Collection entries:

++++++++++

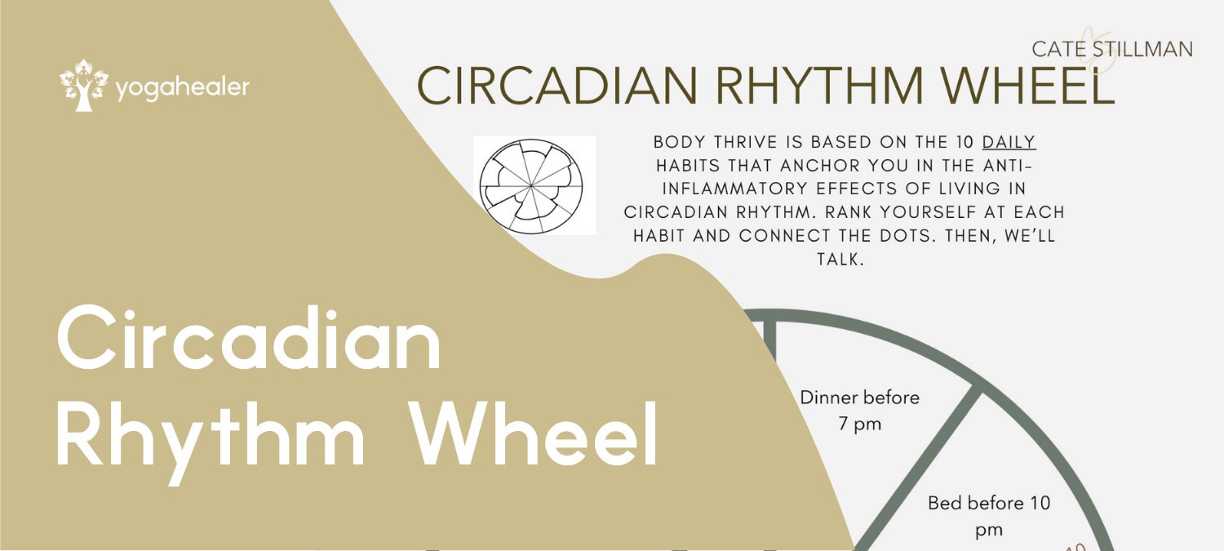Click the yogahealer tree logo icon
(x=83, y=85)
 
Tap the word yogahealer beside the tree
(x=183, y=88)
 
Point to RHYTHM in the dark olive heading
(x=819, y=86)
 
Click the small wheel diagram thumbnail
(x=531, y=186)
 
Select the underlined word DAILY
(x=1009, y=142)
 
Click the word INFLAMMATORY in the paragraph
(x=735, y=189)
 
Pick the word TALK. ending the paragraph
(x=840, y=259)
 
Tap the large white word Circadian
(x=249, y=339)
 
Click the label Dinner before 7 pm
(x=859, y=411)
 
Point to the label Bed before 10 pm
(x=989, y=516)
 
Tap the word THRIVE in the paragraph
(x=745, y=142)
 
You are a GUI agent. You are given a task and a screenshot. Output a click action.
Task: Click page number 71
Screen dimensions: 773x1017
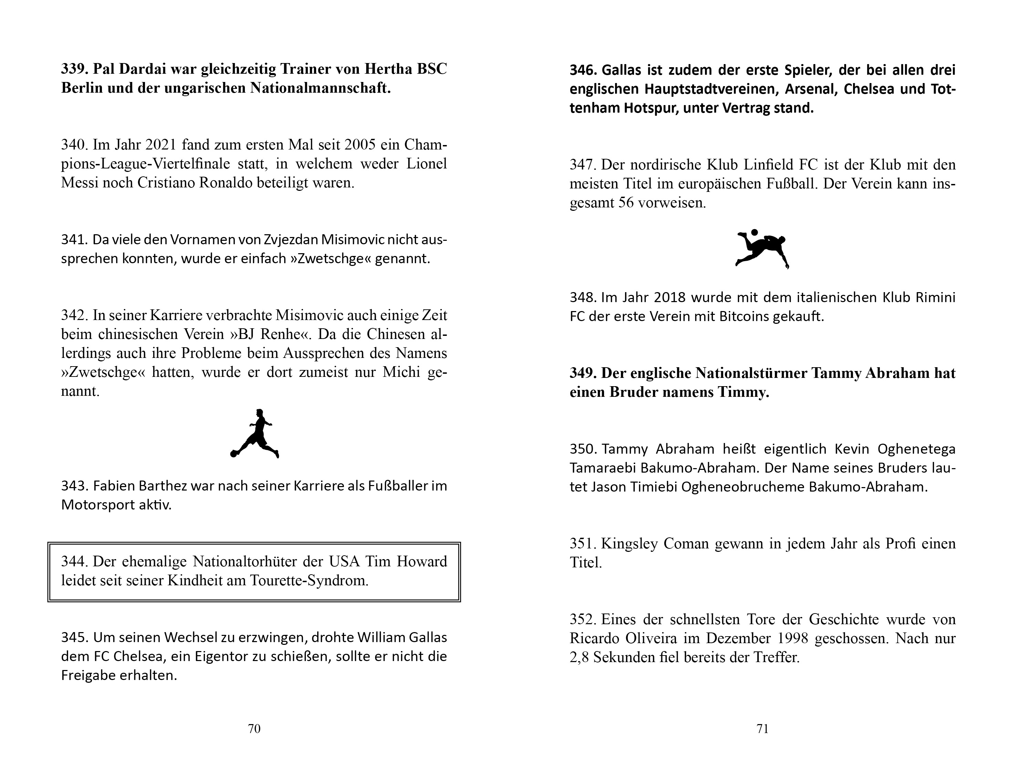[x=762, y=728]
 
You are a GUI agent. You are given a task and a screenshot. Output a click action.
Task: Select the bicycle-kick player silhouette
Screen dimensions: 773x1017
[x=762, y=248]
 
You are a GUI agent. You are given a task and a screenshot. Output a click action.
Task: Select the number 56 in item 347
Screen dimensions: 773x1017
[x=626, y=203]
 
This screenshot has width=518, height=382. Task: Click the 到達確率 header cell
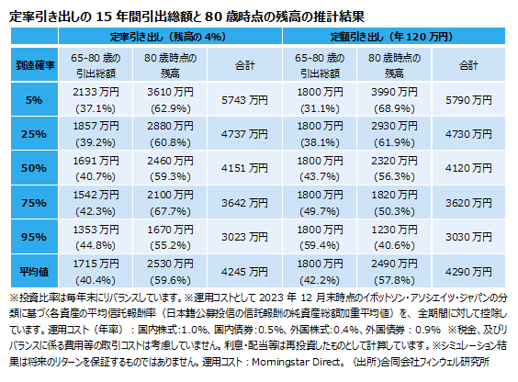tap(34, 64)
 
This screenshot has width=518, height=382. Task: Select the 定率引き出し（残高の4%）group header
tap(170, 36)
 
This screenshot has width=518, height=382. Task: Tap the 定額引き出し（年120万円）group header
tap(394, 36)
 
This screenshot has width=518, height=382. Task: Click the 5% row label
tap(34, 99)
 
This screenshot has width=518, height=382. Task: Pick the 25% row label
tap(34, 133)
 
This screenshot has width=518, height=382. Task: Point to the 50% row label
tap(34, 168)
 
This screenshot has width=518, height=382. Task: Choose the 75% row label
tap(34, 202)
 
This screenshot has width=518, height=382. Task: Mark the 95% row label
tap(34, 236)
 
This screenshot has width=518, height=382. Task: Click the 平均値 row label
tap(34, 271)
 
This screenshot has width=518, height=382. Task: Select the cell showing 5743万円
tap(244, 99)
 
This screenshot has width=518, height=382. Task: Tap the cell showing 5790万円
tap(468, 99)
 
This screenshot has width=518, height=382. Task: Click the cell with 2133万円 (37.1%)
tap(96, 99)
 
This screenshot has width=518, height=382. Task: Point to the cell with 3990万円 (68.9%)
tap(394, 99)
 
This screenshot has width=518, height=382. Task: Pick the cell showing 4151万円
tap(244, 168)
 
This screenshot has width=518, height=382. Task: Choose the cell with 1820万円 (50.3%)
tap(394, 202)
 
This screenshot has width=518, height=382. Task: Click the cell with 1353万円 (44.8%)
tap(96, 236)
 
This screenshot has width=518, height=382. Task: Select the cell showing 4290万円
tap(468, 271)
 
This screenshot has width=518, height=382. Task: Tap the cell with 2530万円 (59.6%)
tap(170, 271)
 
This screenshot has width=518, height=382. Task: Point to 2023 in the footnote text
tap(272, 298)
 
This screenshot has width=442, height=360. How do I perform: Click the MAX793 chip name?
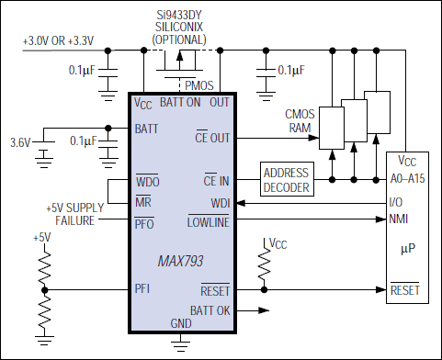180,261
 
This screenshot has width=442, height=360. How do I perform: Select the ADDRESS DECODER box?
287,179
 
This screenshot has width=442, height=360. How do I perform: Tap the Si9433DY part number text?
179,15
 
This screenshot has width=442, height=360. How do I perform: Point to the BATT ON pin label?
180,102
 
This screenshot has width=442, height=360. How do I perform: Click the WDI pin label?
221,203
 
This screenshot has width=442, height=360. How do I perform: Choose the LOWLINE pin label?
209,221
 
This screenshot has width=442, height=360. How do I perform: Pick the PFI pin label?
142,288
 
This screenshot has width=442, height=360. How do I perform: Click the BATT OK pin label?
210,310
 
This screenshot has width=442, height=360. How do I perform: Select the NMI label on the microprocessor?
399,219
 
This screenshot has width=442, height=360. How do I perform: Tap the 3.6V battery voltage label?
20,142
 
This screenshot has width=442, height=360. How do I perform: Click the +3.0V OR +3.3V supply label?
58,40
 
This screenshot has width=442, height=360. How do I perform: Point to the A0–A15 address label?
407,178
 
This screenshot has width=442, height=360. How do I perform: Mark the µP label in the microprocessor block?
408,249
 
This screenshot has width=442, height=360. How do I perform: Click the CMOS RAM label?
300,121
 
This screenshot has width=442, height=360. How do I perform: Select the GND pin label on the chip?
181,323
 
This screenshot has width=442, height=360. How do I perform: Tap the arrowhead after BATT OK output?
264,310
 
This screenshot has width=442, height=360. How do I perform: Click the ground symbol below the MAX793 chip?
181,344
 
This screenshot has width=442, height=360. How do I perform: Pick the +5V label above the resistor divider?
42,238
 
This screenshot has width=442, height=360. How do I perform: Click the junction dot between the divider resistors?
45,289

++++++++++

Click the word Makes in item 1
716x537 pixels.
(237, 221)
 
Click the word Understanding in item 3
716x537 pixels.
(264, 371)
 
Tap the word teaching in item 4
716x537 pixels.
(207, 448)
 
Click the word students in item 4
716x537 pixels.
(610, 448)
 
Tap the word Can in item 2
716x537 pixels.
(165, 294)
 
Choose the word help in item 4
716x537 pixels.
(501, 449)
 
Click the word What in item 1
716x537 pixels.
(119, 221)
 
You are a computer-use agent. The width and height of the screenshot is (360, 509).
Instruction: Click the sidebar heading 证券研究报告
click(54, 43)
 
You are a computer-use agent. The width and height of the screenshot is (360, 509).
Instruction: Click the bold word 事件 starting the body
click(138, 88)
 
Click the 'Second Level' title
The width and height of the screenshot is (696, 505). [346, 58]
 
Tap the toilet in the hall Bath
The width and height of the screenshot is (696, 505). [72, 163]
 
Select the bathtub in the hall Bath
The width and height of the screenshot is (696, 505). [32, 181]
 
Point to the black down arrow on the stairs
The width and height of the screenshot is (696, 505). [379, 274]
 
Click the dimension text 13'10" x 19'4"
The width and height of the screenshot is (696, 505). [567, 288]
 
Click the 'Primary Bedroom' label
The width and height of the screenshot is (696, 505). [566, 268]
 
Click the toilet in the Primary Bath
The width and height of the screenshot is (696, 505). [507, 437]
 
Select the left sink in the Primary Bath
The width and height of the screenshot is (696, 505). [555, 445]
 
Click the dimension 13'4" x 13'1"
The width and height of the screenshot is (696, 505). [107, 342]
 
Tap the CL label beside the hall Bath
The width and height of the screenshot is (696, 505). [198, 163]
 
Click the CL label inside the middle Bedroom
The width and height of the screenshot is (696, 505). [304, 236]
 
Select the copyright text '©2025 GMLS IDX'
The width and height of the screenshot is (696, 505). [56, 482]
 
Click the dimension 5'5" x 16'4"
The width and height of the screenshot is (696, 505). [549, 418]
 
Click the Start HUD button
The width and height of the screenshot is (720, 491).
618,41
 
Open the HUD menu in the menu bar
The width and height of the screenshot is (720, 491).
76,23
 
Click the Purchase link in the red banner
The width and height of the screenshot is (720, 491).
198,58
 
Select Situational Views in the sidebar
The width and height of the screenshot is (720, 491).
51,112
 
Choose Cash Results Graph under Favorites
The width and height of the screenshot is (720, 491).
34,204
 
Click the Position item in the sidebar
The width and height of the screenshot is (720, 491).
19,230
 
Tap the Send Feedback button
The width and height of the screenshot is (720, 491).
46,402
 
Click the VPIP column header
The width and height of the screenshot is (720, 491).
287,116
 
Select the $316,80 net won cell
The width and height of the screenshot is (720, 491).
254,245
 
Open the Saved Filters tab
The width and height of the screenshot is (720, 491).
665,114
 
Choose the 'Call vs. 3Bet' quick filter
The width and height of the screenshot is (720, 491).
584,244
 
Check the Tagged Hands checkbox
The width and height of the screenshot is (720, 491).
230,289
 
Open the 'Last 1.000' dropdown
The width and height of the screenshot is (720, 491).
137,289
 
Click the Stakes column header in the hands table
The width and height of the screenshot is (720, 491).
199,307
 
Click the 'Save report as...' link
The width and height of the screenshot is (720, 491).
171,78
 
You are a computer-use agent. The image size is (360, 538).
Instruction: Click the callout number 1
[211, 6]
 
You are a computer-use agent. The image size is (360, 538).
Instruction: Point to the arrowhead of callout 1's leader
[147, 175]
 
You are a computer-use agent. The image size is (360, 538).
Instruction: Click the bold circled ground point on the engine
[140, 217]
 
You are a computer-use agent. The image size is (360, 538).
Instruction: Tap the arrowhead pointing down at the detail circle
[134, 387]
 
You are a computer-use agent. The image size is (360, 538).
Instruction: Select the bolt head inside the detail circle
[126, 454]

++++++++++

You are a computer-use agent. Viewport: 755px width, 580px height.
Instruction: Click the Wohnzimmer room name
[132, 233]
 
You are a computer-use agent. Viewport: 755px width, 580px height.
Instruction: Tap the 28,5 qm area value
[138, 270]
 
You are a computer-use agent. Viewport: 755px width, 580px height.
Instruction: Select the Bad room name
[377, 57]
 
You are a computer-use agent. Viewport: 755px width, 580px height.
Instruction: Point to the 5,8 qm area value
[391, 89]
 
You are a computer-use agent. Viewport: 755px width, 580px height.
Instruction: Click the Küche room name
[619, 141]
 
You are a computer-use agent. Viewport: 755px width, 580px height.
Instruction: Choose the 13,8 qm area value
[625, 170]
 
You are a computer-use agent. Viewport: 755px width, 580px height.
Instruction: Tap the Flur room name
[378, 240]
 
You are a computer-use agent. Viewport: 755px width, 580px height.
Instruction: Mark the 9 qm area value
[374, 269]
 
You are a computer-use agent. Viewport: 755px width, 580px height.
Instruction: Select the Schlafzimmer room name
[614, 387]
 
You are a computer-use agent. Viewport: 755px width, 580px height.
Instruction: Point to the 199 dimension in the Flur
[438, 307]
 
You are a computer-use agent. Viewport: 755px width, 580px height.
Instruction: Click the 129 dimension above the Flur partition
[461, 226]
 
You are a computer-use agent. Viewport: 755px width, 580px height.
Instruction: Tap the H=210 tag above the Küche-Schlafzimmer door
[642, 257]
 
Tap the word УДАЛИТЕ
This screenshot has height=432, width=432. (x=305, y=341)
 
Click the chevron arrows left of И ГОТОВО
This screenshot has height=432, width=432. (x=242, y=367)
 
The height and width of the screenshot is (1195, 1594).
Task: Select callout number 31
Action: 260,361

++++++++++

• Work to do: Turn the stretch of data from the line containing "Click the word students in item 4" through the line containing "505). [107, 342]" into a numbered list, dropping any blank lines.

• Task solution:
1. Click the word students in item 4
2. 716x537 pixels.
3. (610, 448)
4. Tap the word Can in item 2
5. 716x537 pixels.
6. (165, 294)
7. Choose the word help in item 4
8. 716x537 pixels.
9. (501, 449)
10. Click the word What in item 1
11. 716x537 pixels.
12. (119, 221)
13. You are a computer-use agent. The width and height of the screenshot is (360, 509).
14. Instruction: Click the sidebar heading 证券研究报告
15. click(54, 43)
16. You are a computer-use agent. The width and height of the screenshot is (360, 509).
17. Instruction: Click the bold word 事件 starting the body
18. click(138, 88)
19. Click the 'Second Level' title
20. The width and height of the screenshot is (696, 505). [346, 58]
21. Tap the toilet in the hall Bath
22. The width and height of the screenshot is (696, 505). [72, 163]
23. Select the bathtub in the hall Bath
24. The width and height of the screenshot is (696, 505). [32, 181]
25. Point to the black down arrow on the stairs
26. The width and height of the screenshot is (696, 505). [379, 274]
27. Click the dimension text 13'10" x 19'4"
28. The width and height of the screenshot is (696, 505). [567, 288]
29. Click the 'Primary Bedroom' label
30. The width and height of the screenshot is (696, 505). [566, 268]
31. Click the toilet in the Primary Bath
32. The width and height of the screenshot is (696, 505). [507, 437]
33. Select the left sink in the Primary Bath
34. The width and height of the screenshot is (696, 505). [555, 445]
35. Click the dimension 13'4" x 13'1"
36. The width and height of the screenshot is (696, 505). [107, 342]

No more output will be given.